"Murray is the best kind of literary biographer" – The Financial Times.
For more information about the books of Nicholas Murray
click HERE and access his website
Winner of the 2015 Basil Bunting Award for poetry

Tuesday, 4 September 2012

Warwick Review and Acapulco

The latest issue of The Warwick Review has been published and contains the usual rich variety of poems, fiction, and reviews.

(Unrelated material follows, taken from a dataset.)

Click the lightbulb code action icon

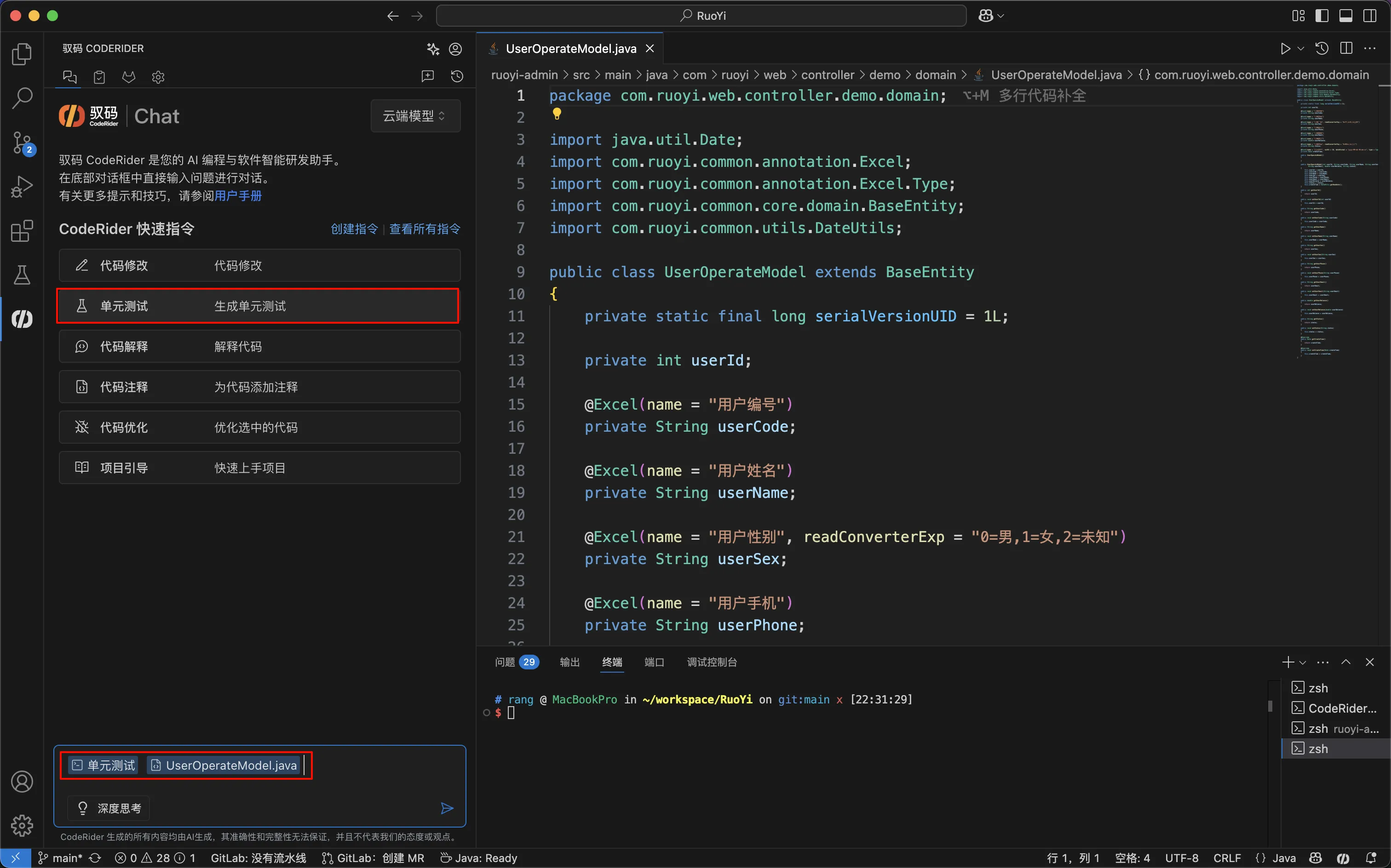click(557, 114)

I was particularly pleased the have a review of my latest poetry collection, Acapulco (Melos) by Jackie Wills.  Here is what she said:

After referring to the poet's "taut precision" which "can spill into satire or deliver meticulous detail" she went on:

"Murray is an acclaimed biographer, novelist, runs Rack Press and is a Fellow of the Welsh Academy. This collection contains 25 new poems and selected work from two previous collections, Plausible Fictions and The Narrators Murray's range is eclectic and within the new poems, unsurprisingly, his political voice is present. He tackles pollution with stark imagery in 'Food', homophobia in 'Courage', and racist violence in 'Culture Capital'. Later in the collection, his furious satire 'Get Real' takes on contemporary politics in the fine tradition of poets as diverse as Alexander
Pope, Linton Kwesi Johnson and the late Peter Reading. Murray's tight style, at its best in the first verse from 'Food', serves his politics well:

On Midway Atoll they spread out the infant albatross:
its stomach slit to show the bellyful of plastic trash
that parents plucked from the polluted sea as food.

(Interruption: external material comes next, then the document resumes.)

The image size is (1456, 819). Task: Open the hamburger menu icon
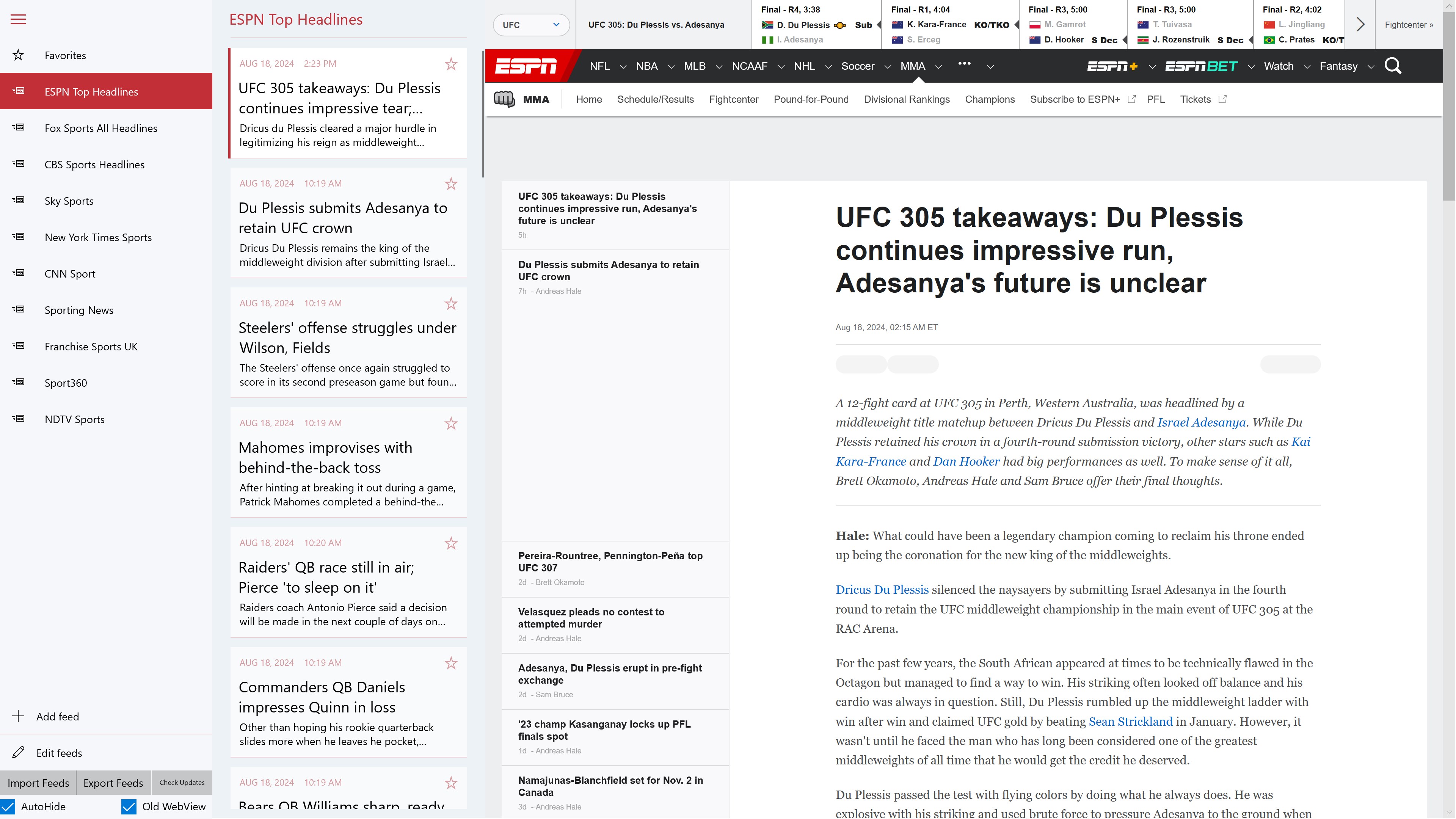[18, 19]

In the older sequence 'Greek Islands', Murray’s brevity delivers a sense of transience, of visual pleasure, of moments attached to places like tiny threads or found objects. These poems are as beautiful and challenging as the newer poem 'Island Swimmer', in which the subject, an older woman, easily outpaces the narrator, her body emulating "the action of the eel".  At times, among the many subjects this collection tackles, there is a sense of the fragility of relationships, and, while Murray's a careful writer, occasionally his language leans towards the archaic. But the wry title poem, ‘Acapulco’, is another that shows him on form, condensing the image – "the tower blocks gather to the contemplation of blue” – and setting pelican against tourist.